Moi je n'ai pas l'ambition de faire les salles que font Gad et Jamel. Je préfère vraiment avoir une salle plus petite… Le système médiatique français et culturel propose aujourd'hui un truc assez simple: c'est que vous devez dire ce qu’ils veulent entendre. Et plus vous dites ce qu'ils veulent entendre, plus en fait, vous êtes mainstream.

Et ce n’est pas le cas pour moi, quand on essaie de me dire de ne pas réagir sur certains sujets, cela m’excite en général. C'est pour cela que je le dis avec beaucoup de sincérité. Je ne suis pas quelqu'un qui veut être dompté. J'ai choisi d'être artiste.

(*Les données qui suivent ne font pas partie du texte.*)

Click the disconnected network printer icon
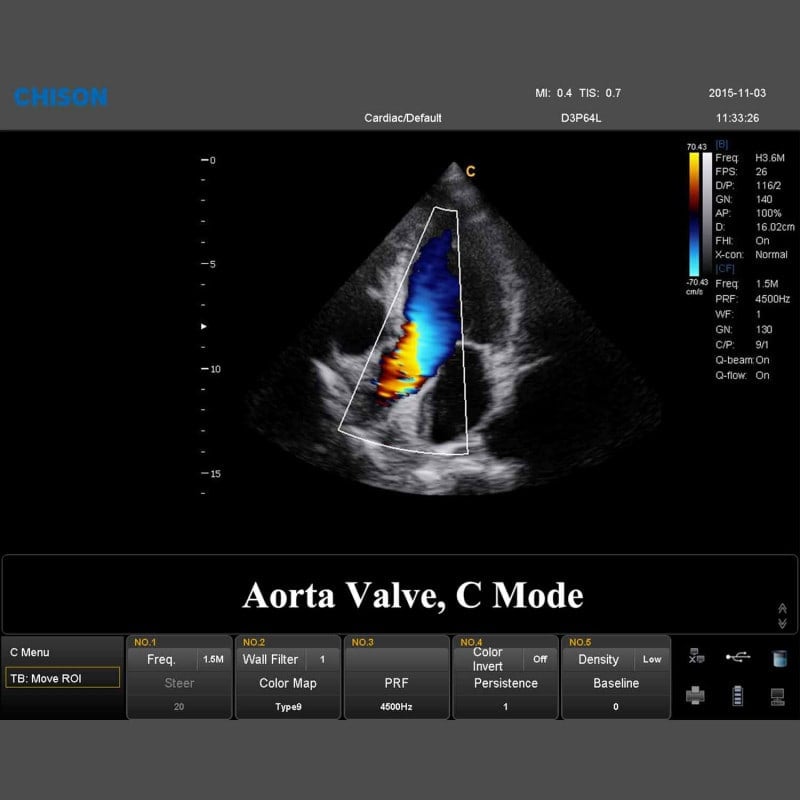The height and width of the screenshot is (800, 800). pos(696,655)
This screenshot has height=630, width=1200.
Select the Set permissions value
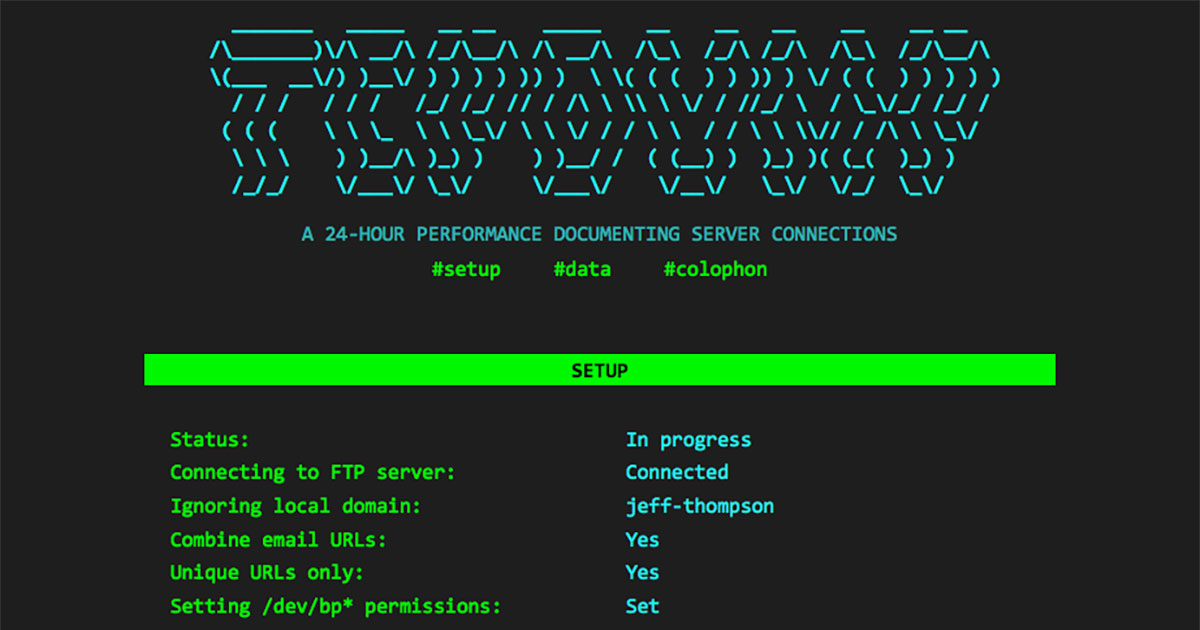642,606
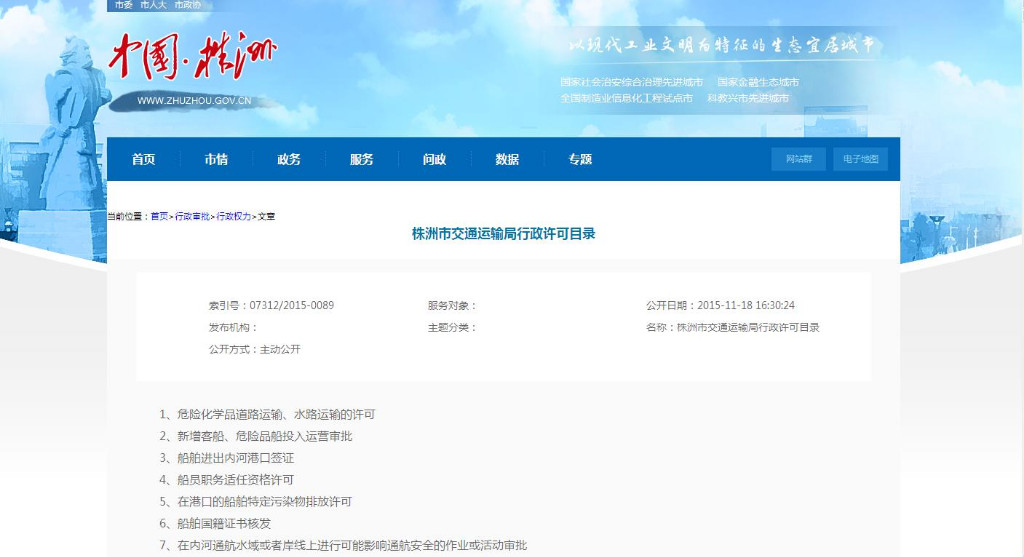1024x557 pixels.
Task: Go to the 市情 navigation section
Action: tap(216, 160)
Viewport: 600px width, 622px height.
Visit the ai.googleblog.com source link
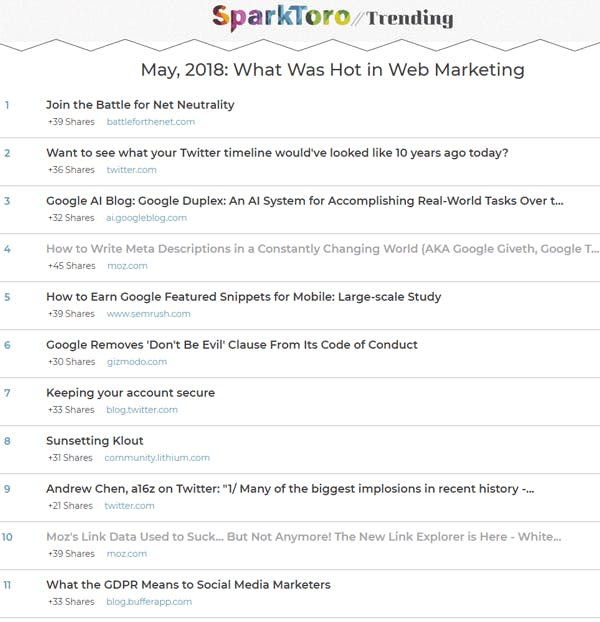[146, 218]
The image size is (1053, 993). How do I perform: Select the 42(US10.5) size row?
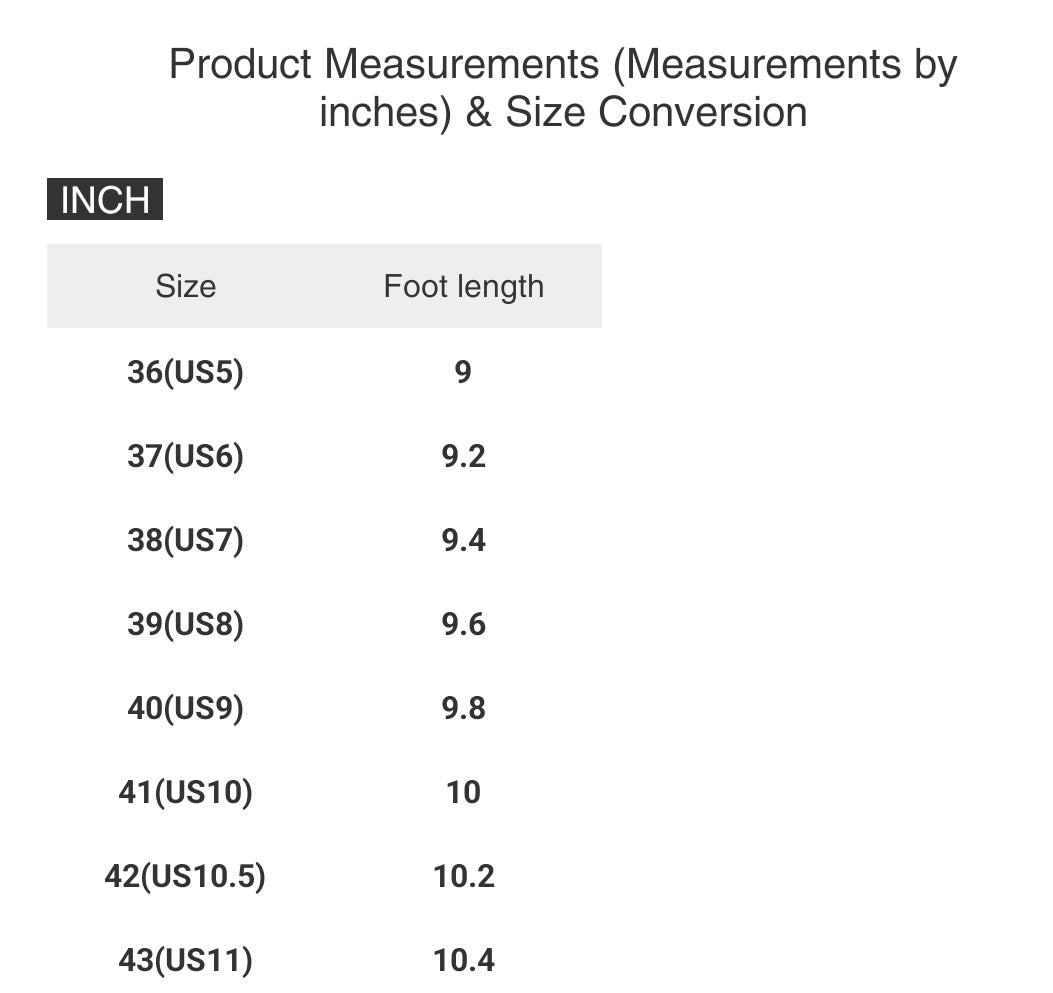point(324,876)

Je suis plus proche de Nass El Ghiwane que de Jamel Debbouze. En écoutant leurs chansons, j'ai totalement été subjugué de voir un tel engagement. Je me disais que c’est cela que je voulais faire, certes en faisant des blagues.

Quel est votre regard sur les restrictions drastiques d'obtention des visas pour la France?Certes, ce n’est pas un visa qui était proposé aux Marocains lambda. Mais, c’est quand même un document important à pourvoir. Il y a quelque temps, quelqu’un m’avait dit que neuf Marocains sur dix voulaient s'installer en France. Dorénavant ils sont quatre sur dix. La France n'est plus donc une priorité en termes de réussite.

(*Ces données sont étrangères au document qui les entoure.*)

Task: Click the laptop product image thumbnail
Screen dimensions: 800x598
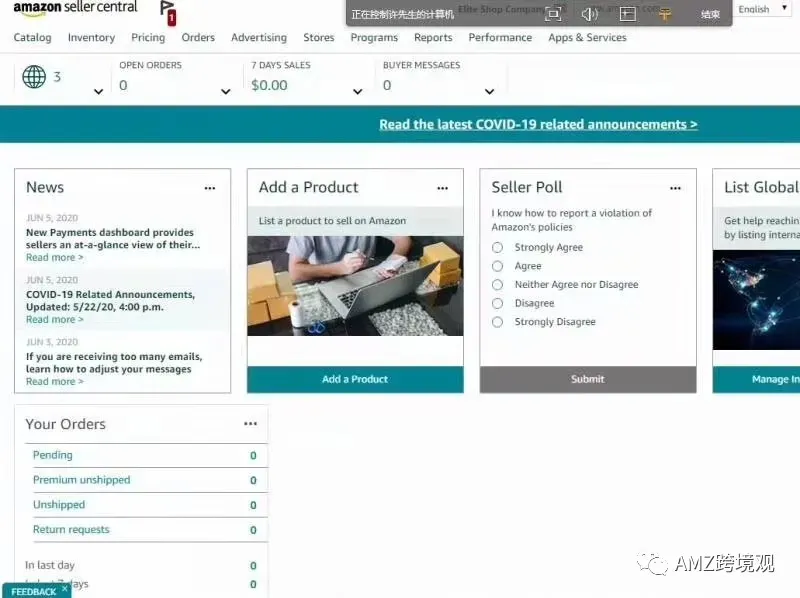Action: (355, 286)
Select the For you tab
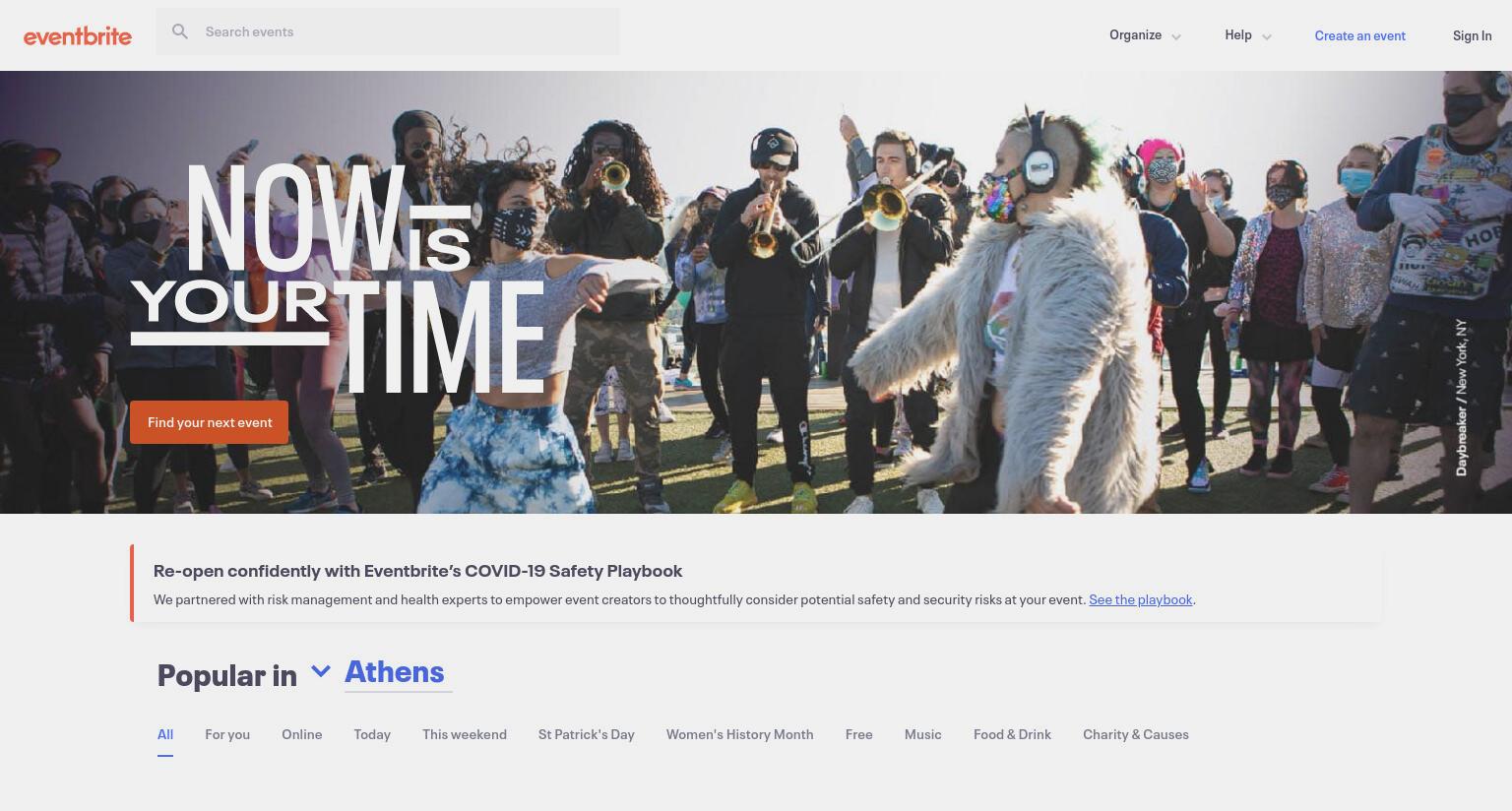The height and width of the screenshot is (811, 1512). point(227,734)
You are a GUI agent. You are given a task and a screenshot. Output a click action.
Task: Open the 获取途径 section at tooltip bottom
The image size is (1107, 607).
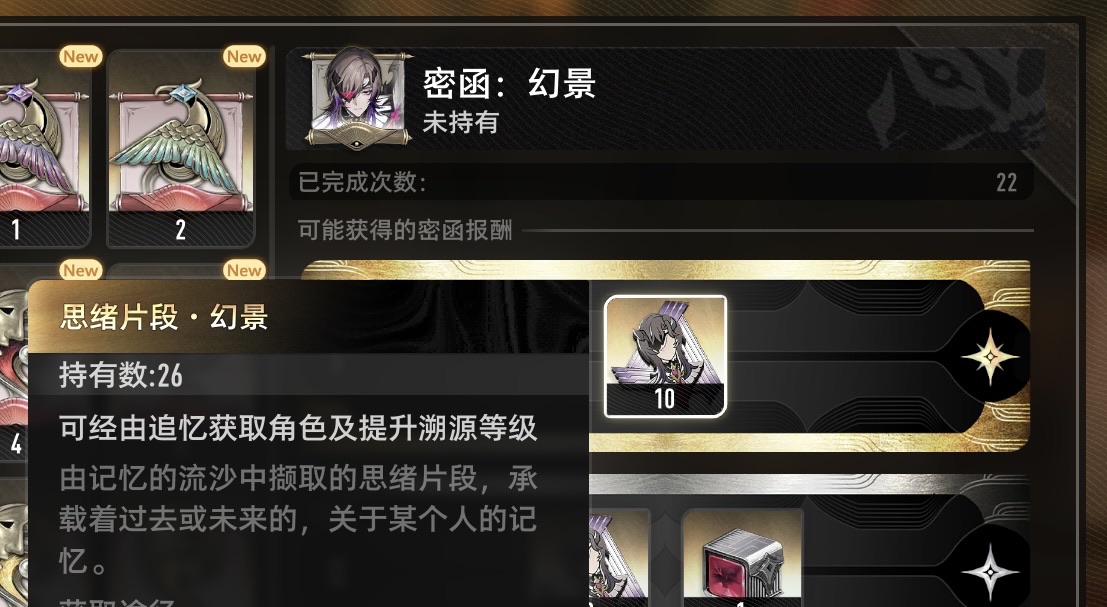(116, 602)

Ceux qui veulent aujourd’hui avoir un visa pour la France sont surtout les parents qui veulent accompagner leurs enfants pour continuer leurs études là-bas et les étudiants. On doit plutôt encourager la délivrance des visas, et non pas l’inverse. Je pense que la France n'avait pas mesuré la vexation que cela allait engendrer au Maroc qui est assez conséquente.

Entre la France et l’Afrique, notamment le Maroc, c’est une nouvelle page qui s'écrit. Il faut recréer un nouveau narratif commun.

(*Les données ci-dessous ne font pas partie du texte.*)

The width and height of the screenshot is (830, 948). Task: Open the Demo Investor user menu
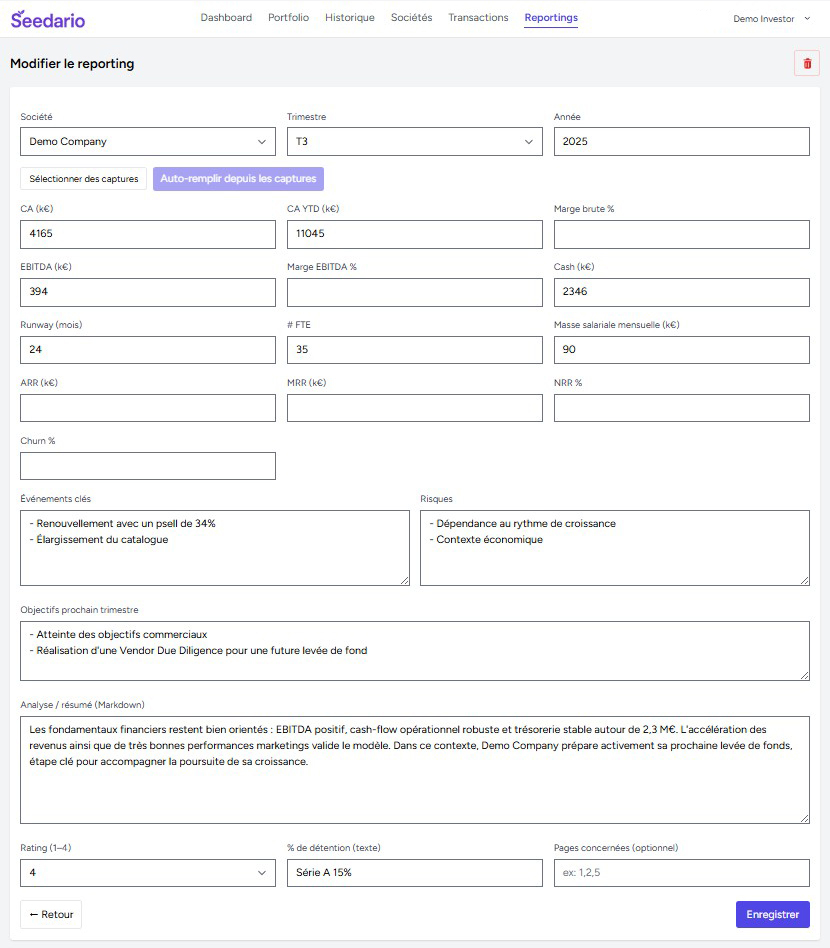coord(771,18)
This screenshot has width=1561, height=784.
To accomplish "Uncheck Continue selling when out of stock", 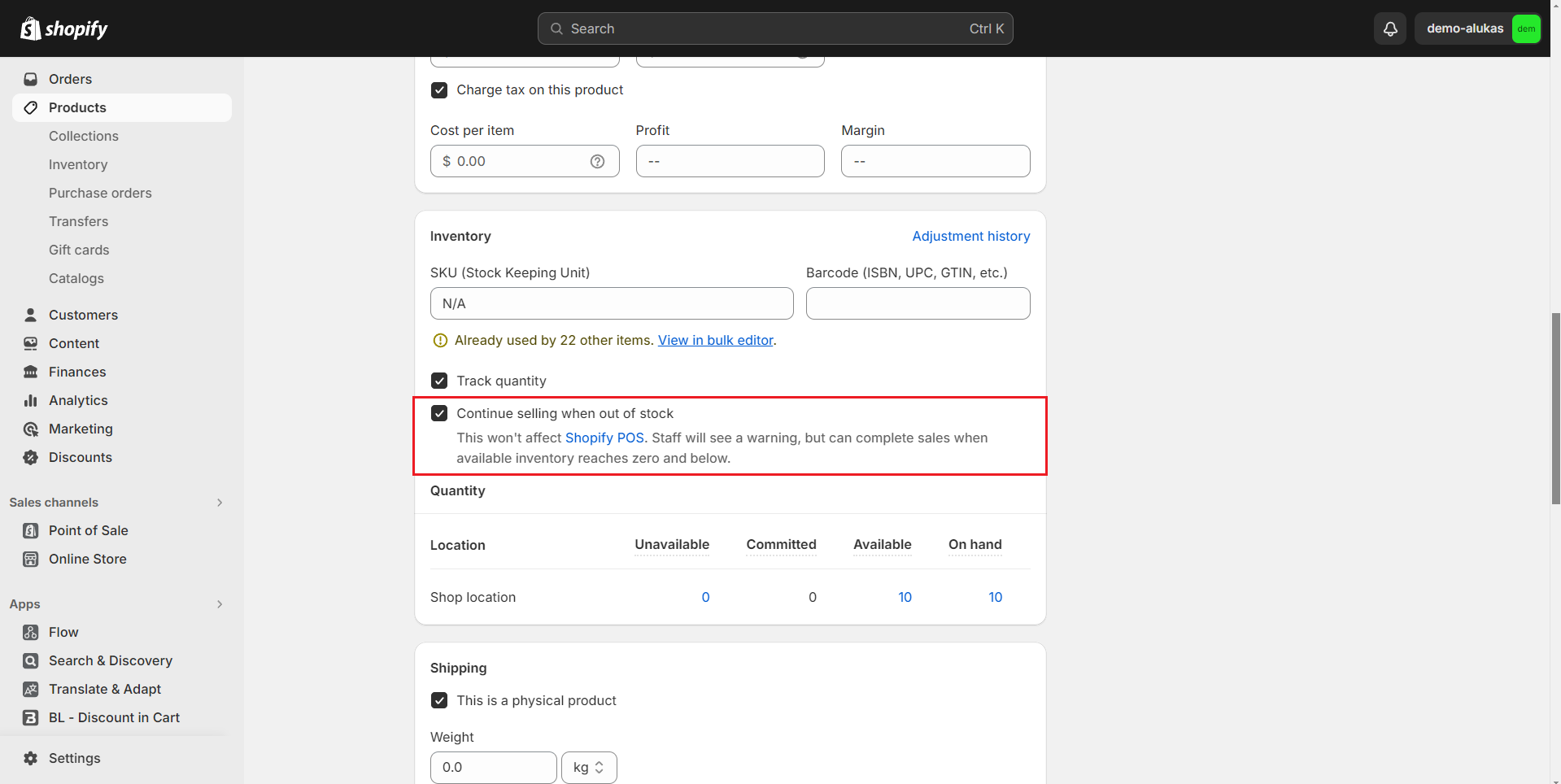I will click(x=439, y=413).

Est-ce que vous regrettez votre face-à-face avec Zemmour?Je ne regrette absolument rien. Sa vie est assez pathétique. Il a été porté par bout de bras par un système médiatique de plus en plus raciste en France, de gauche comme de droite d'ailleurs. Le vrai ennemi médiatique de la France, ce sont les musulmans. 

Le système médiatique en France est en péril. Le seul moyen d'avoir des phrases accrocheuses, c'est de faire croire que Daech s'est installé en France. Zemmour n'en est que le réceptacle. A l'époque, quand j'ai fait le débat avec lui, il n’avait pas du tout cette perspective d'être présidentiable... Il s’appelle Zemmour. Ses parents sont arabes, mais il est dans le déni. Il a déjà le syndrome du converti. Ses ancêtres n'étaient pas gaulois.

Mais il faut dire que j'ai pris beaucoup de coups après ce face-à-face, parce que Zemmour en a fait une affaire personnelle et que dorénavant il adore parler de moi. Mais, je pense que c’est parce que je le fascine et que, de plus, ce sont deux France qui s'affrontent.

Je suis fier d'être ce que je suis et du fait que je peux concilier l'idée que je suis français et que je suis tout aussi africain, marocain et musulman. Mais lui, il a cette contrariété où rien n'arrive à être ensemble. Il n'arrive pas à recoller les morceaux.